__Your assignment__:
Without pictures, return the lines from the one containing "The image size is (742, 1568)." through the last line of the data below, exactly.

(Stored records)
#####
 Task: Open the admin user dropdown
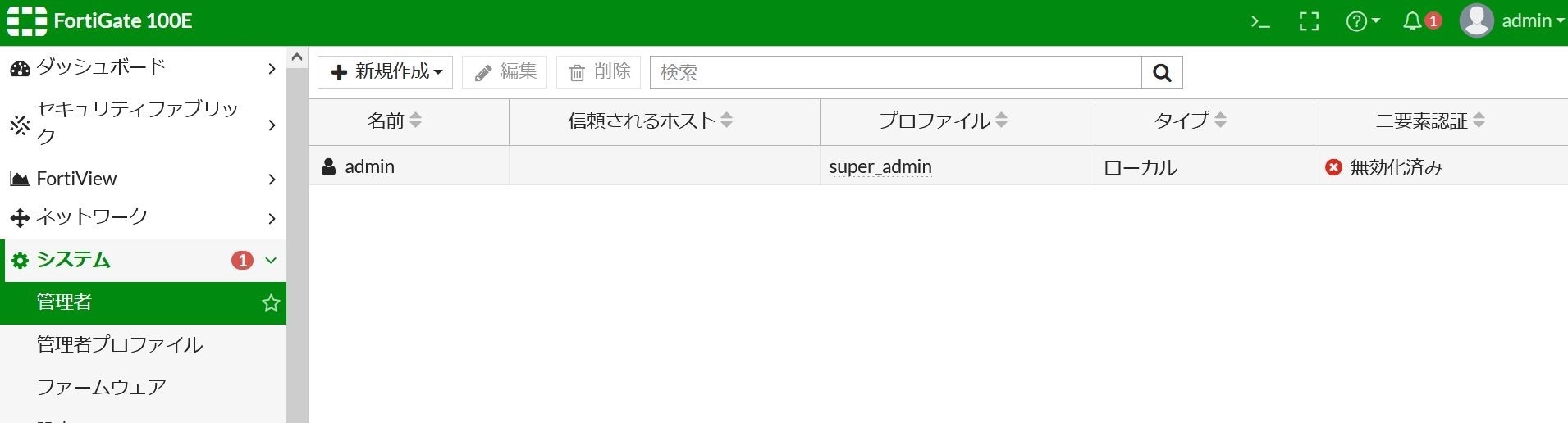click(x=1512, y=21)

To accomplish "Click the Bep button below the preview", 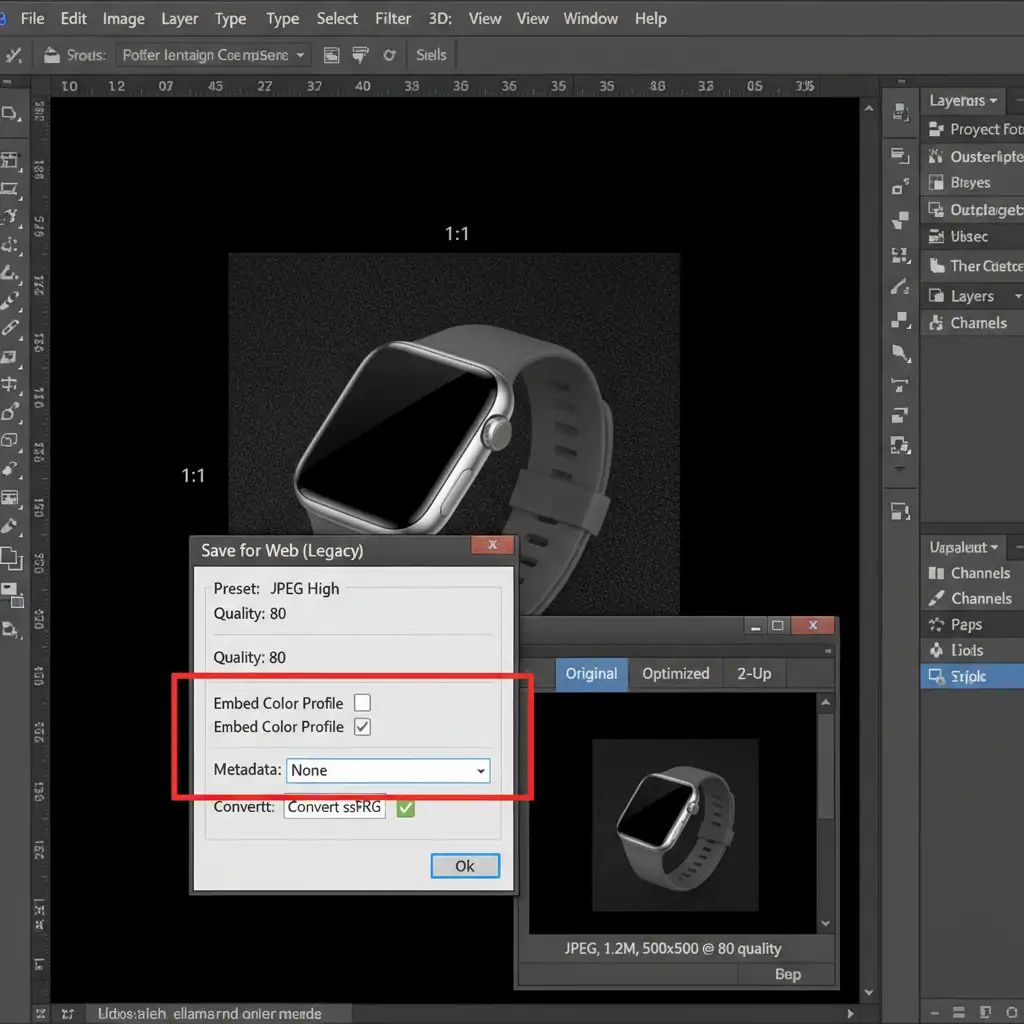I will coord(787,974).
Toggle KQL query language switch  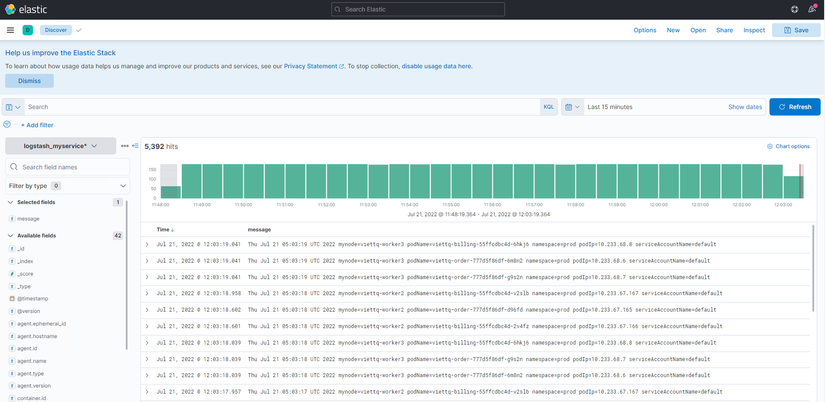click(x=548, y=107)
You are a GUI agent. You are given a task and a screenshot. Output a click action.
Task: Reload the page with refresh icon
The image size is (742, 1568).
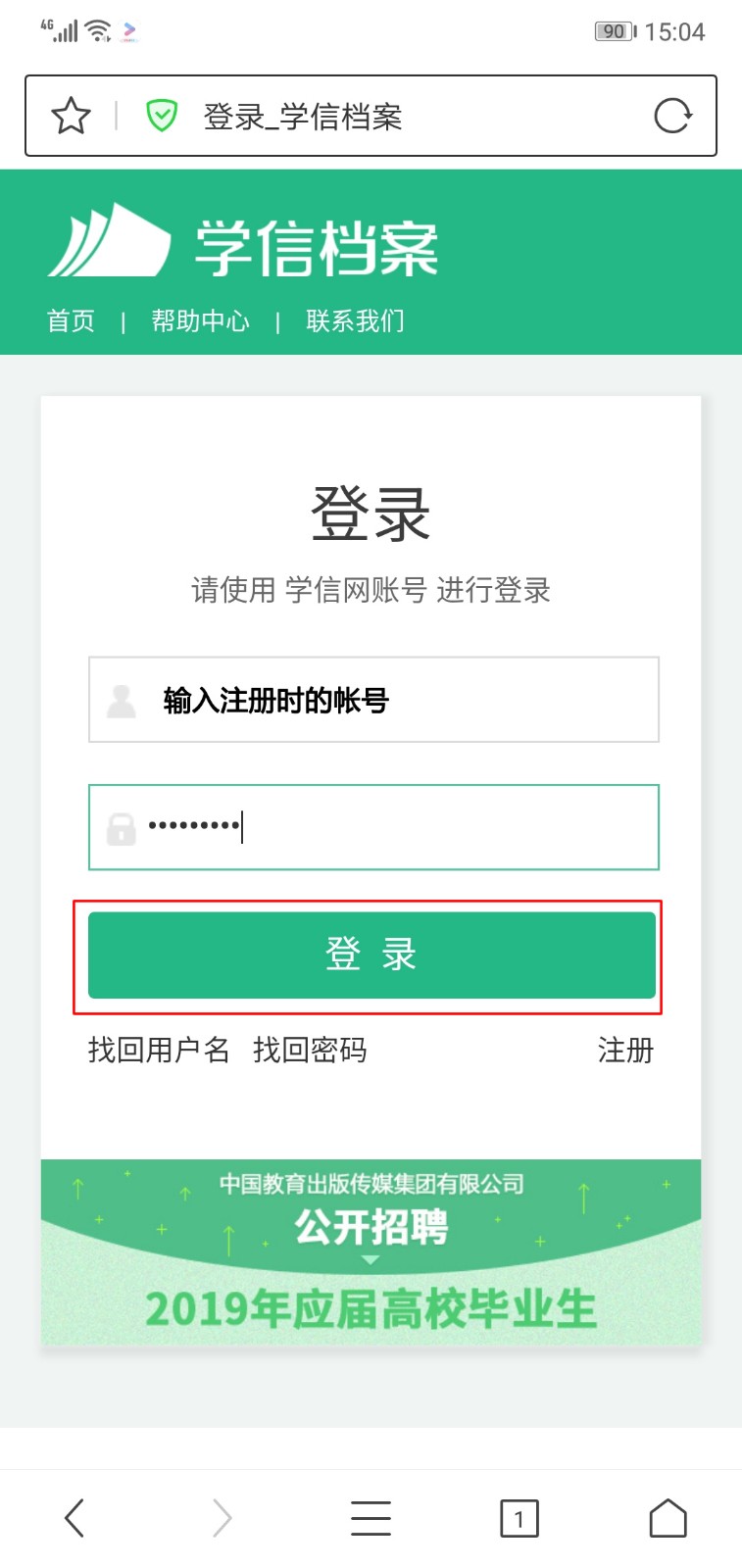(x=672, y=116)
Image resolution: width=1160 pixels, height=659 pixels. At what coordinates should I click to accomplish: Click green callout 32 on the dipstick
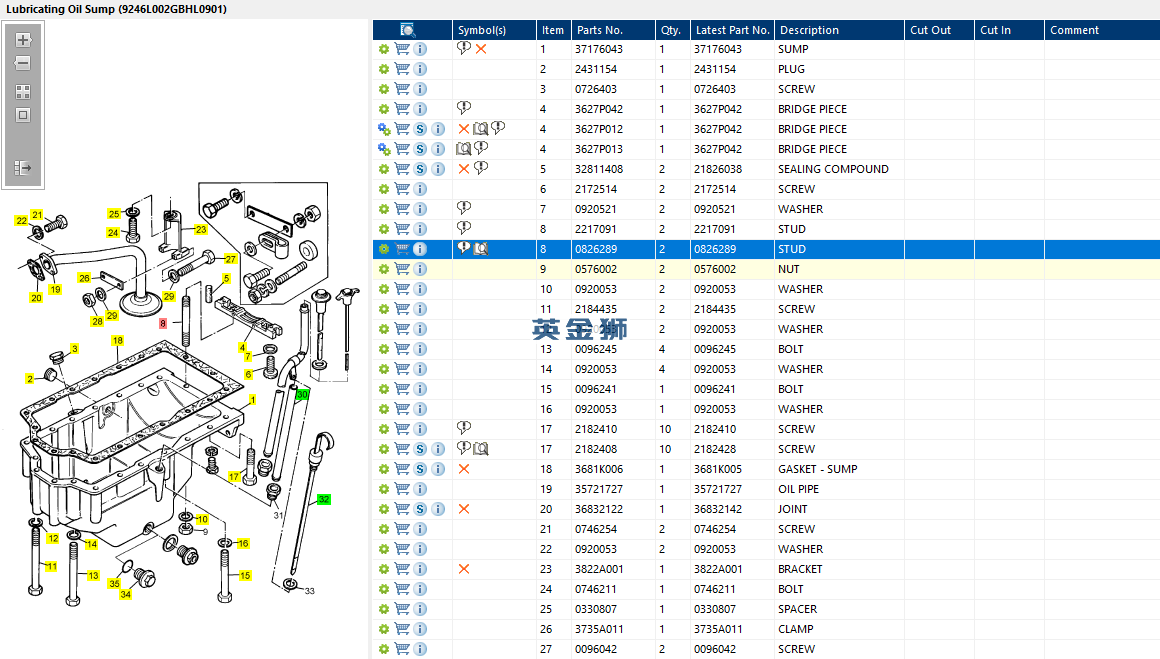coord(323,499)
#####
__Exercise result__:
The image size is (742, 1568).
(x=672, y=116)
Image resolution: width=1160 pixels, height=659 pixels. At what coordinates should I click to accomplish: Click green callout 32 on the dipstick
coord(323,499)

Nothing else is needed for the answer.